> [AIM]: Rewrite everything from the row containing "Viewport: 212px width, 202px" down to the row containing "point(183,102)", both included, with every answer coordinate multiplied by 0.35 and rounded to a whole number (halves round up), while the requests stay unchanged. Leave the pictures out.

> [DATA FOR PROCESSING]:
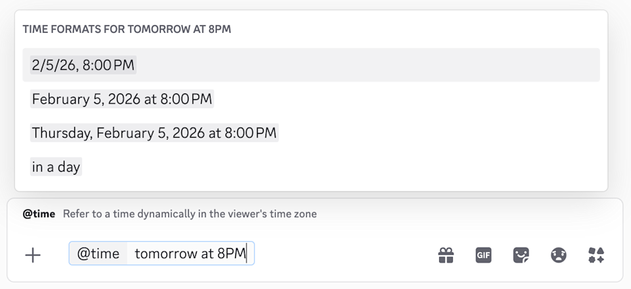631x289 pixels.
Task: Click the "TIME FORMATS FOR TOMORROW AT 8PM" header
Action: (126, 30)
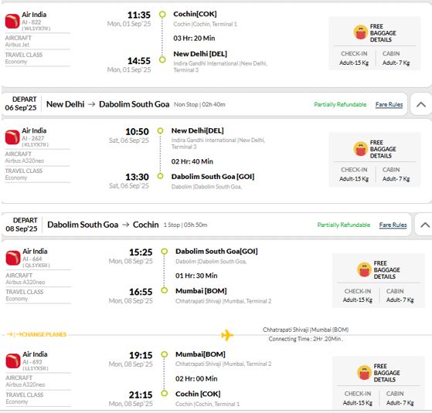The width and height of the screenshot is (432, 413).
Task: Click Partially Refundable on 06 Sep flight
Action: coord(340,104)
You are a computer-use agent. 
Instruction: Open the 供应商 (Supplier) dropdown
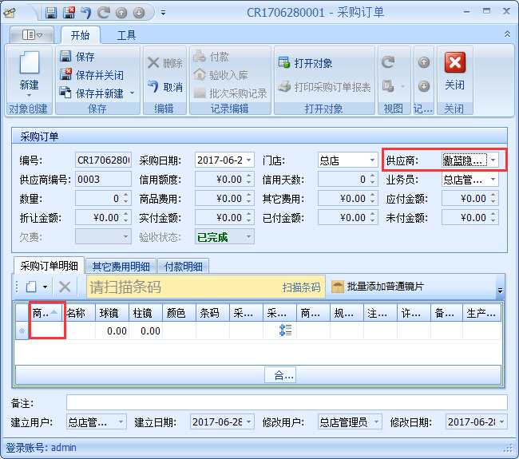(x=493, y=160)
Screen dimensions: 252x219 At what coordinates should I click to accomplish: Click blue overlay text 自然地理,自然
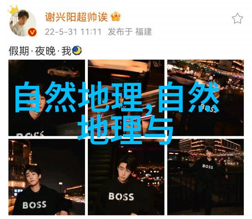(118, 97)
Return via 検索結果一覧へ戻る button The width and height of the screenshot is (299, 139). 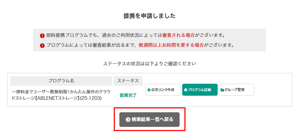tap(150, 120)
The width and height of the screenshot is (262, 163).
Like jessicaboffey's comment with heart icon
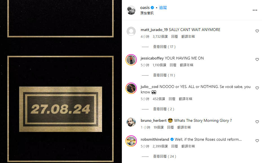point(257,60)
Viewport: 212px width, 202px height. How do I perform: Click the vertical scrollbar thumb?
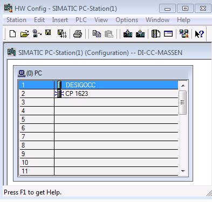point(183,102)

---

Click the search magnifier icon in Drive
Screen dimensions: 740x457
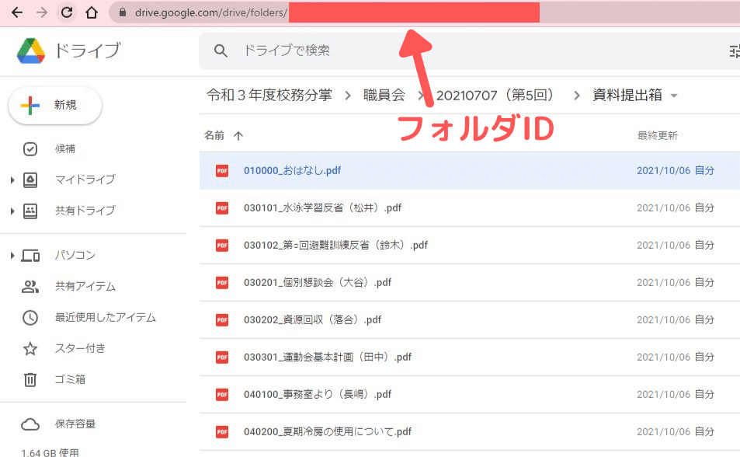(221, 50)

> [RESPONSE TO THIS TASK]:
Viewport: 212px width, 202px height. How do I perform: Click the vertical scrollbar thumb?
point(64,36)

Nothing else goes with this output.